++++ Text to read ++++
Anyone else start with this crazy shit? Some cult guys gave me a copy of pic related when I was like 12 and it blew my mind with the transcendental sorcery and Godhead powers.

>> No.19184557

>>19182531
read spinoza and kant, same basic thing contains in indian philosophy, different in some points

>> No.19184590

>>19184534
A supremely stupid book. Surely impressive to a child, but to someone with normal powers of thinking quite transparently the ramblings of a charlatan.

>> No.19184658

>>19182531
In literature do not start with the Ramayana and Mahabharata, start with Kalidasa

>> No.19184776

>>19184379
>how can brahma and maya be the same and different at the same time?
protip: they don’t say this, if you think they do, then you don’t know what you are talking about.

>>19184438
>meditation produces enlightenment
retroactively refuted by Sri Shankaracharya (pbuh)

Only knowledge can remove ignorance and thereby reveal enlightenment, actions like meditation cannot destroy ignorance because they are not opposed to it; actions and ignorance can co-exist but knowledge and ignorance of the same subject cannot.

>> No.19184777

>>19182531
With the Rigveda. Very aryan stuff

>> No.19184789

>>19184435
fuck off with those minor mediocrities


>>19182531
start with Naipaul and some Kipling
also the Gita and some Upanishads
end there
rest is garbage

>> No.19184838

>>19184789
> where do I start with Indian literature and philosophy?
>start with Naipaul (a westernized self-hating non-Hindu raised outside of India) and some Kipling (a non-Indian and non-Hindu)
huh

>> No.19184856

>>19184789
>diasporoid and an anglo
>random religious bullshit
ay ay ay

>> No.19184864

>>19182531
if you want all the entertainment for NPC, then any hindu or mahayana text like >>19182632
will do

if you want the real sutff, then the pali canon

>> No.19184874

>>19184776
>Only knowledge can remove ignorance and thereby reveal enlightenment, actions like meditation cannot destroy ignorance because they are not opposed to it; actions and ignorance can co-exist but knowledge and ignorance of the same subject cannot.

Okay, what knowledge?
Vidya - Scholarly Knowledge that can be transmitted by text and speech
Jnana - Knowledge gained by and of direct experience that cannot be separated from it, especially a divine reality. Also translated as „insight“.

I highly suspect Jnana, since it’s antonym is Ajnana and means „ignorance“.

Your text reads like you imply Vidya, when actually Jnana is the type of knowledge destroying ignorance. It can ONLY be gained through meditation (+ probably fasting, drugs, NDE…).

So while Meditation can’t remove ignorance, Jnana can, which is achieved by meditation.

>> No.19184888

>>19184864
Denying the soul is what NPC’s do, much of Theravada is a NPC religion

>> No.19184889

>>19184888
>a NPC religion
An*

>> No.19184901

>>19184888
Theravada has the most practical steps to enlightenment you can find.
It works with what you can know, not what you would like to be true.
++++ Extracted records ++++
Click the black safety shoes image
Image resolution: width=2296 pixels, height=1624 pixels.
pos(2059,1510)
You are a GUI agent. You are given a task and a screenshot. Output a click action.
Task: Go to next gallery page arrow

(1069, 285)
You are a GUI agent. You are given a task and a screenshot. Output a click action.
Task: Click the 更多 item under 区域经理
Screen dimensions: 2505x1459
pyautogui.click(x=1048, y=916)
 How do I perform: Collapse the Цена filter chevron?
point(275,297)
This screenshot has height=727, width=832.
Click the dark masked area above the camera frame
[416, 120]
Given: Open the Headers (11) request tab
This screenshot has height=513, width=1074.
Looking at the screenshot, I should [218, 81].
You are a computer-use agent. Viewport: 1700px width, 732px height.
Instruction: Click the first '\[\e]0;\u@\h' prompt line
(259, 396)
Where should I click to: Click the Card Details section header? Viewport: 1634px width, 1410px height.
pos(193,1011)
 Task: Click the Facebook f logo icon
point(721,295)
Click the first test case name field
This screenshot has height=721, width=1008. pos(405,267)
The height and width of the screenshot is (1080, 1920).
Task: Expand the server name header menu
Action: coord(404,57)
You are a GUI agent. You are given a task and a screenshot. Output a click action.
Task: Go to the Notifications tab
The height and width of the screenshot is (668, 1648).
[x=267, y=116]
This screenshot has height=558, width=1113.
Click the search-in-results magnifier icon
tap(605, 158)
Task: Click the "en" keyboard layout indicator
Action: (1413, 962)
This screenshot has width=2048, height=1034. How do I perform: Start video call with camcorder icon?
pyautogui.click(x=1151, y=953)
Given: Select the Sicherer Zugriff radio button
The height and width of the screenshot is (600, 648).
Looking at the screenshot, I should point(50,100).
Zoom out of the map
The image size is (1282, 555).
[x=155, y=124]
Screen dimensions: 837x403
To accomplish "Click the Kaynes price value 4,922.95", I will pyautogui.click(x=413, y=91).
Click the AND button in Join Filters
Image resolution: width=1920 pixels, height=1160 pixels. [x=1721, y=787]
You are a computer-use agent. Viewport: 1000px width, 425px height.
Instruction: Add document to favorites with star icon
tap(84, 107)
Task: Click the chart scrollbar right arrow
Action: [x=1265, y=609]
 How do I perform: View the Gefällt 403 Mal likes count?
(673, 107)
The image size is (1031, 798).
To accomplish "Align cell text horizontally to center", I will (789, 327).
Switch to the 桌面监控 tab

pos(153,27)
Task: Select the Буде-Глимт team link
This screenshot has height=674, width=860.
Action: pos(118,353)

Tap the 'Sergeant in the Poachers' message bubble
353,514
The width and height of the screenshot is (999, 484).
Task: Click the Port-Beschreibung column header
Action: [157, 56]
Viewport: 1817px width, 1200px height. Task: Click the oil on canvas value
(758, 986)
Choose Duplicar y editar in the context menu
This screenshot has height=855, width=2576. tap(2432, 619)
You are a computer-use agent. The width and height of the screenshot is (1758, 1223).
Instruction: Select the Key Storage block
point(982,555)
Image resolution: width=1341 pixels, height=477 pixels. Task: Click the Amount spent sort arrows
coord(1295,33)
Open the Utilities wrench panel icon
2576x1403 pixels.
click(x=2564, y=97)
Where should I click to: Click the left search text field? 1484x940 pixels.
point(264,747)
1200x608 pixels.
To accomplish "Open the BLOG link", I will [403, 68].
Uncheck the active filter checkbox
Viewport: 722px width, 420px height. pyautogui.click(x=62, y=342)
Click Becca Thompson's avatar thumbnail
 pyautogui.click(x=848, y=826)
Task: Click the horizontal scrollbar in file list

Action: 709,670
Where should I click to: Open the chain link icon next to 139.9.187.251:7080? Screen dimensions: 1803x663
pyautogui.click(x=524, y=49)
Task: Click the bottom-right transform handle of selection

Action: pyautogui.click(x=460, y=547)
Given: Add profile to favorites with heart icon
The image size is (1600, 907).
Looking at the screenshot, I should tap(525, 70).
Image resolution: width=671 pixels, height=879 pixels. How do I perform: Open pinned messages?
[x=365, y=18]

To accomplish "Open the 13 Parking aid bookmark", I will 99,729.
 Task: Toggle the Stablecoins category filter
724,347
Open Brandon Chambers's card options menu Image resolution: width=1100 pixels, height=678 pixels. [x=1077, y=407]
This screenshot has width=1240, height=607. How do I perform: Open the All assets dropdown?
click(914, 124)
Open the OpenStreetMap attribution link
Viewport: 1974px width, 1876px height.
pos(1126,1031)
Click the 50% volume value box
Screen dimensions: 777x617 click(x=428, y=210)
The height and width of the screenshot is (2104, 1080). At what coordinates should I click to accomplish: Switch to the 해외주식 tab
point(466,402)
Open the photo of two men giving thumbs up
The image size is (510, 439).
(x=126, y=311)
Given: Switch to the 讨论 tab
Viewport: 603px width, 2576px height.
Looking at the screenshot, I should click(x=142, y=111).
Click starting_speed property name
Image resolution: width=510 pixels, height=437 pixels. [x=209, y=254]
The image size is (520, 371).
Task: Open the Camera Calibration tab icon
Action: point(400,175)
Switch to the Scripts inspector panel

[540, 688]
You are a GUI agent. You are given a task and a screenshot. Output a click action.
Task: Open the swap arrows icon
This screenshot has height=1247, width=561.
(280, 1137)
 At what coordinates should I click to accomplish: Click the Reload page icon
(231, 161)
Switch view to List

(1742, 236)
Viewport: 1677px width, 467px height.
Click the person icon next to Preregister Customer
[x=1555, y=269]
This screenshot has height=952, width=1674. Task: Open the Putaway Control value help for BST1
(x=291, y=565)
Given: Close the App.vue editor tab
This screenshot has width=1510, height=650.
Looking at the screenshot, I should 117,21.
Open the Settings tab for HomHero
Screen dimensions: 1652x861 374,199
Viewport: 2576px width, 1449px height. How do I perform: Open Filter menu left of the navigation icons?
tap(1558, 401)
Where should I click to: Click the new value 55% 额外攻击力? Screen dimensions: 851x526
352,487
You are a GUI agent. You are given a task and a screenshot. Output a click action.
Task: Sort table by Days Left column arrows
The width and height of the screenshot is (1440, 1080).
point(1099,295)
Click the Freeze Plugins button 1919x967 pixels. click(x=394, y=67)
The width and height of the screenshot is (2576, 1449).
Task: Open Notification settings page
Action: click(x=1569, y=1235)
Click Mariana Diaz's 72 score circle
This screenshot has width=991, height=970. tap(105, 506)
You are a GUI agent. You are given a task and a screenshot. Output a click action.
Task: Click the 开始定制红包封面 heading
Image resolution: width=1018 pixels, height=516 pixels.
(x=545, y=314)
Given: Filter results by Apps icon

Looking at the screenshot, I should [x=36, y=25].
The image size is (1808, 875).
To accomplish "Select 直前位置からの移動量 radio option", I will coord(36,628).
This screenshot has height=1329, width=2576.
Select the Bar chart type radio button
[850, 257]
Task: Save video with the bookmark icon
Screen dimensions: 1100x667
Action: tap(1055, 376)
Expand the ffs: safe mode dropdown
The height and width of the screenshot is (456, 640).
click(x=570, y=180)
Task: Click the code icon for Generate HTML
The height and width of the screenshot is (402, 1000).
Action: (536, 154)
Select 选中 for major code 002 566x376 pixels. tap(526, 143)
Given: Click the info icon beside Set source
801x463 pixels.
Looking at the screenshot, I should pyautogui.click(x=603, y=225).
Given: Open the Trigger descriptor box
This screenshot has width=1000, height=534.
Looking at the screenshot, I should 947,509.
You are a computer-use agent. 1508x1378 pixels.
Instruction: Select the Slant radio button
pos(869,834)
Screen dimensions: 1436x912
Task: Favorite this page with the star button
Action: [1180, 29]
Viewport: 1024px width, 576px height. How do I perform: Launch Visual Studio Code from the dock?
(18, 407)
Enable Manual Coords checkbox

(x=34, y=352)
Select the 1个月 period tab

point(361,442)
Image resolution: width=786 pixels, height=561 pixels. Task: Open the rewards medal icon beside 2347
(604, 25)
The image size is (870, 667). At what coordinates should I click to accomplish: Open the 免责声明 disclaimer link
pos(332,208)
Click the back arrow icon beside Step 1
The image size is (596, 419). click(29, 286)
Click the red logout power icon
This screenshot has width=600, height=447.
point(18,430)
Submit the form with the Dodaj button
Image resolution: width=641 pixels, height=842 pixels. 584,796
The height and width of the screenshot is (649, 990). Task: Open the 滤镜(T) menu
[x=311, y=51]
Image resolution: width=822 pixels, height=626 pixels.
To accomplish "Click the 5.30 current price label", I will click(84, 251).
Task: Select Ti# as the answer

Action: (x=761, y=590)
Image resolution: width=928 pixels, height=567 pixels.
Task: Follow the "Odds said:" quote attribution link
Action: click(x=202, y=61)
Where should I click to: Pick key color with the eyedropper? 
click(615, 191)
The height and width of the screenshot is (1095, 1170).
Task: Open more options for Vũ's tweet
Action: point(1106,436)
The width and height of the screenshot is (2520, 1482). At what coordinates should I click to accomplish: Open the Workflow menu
++++
Directions:
#1 Do these statements agree with the thread on Indian philosophy? Answer yes or no for each, quoting the deciding words. (a) One reply advises starting with Kalidasa instead of the Ramayana and Mahabharata. (b) One reply says Theravada works with what you would like to be true. (c) One reply describes Jnana as knowledge that can be transmitted by text and speech.
#2 Please translate this sentence from the thread on Indian philosophy into Spanish: "Theravada has the most practical steps to enlightenment you can find."
#3 Retype the thread on Indian philosophy word for word, from "Vidya - Scholarly" to "achieved by meditation.".

Results for each task:
#1
(a) Yes: "In literature do not start with the Ramayana and Mahabharata, start with Kalidasa"
(b) No: "It works with what you can know, not what you would like to be true."
(c) No: "Vidya - Scholarly Knowledge that can be transmitted by text and speech"

#2 Theravada tiene los pasos más prácticos hacia la iluminación que puedas encontrar.

#3
Vidya - Scholarly Knowledge that can be transmitted by text and speech
Jnana - Knowledge gained by and of direct experience that cannot be separated from it, especially a divine reality. Also translated as „insight“.

I highly suspect Jnana, since it’s antonym is Ajnana and means „ignorance“.

Your text reads like you imply Vidya, when actually Jnana is the type of knowledge destroying ignorance. It can ONLY be gained through meditation (+ probably fasting, drugs, NDE…).

So while Meditation can’t remove ignorance, Jnana can, which is achieved by meditation.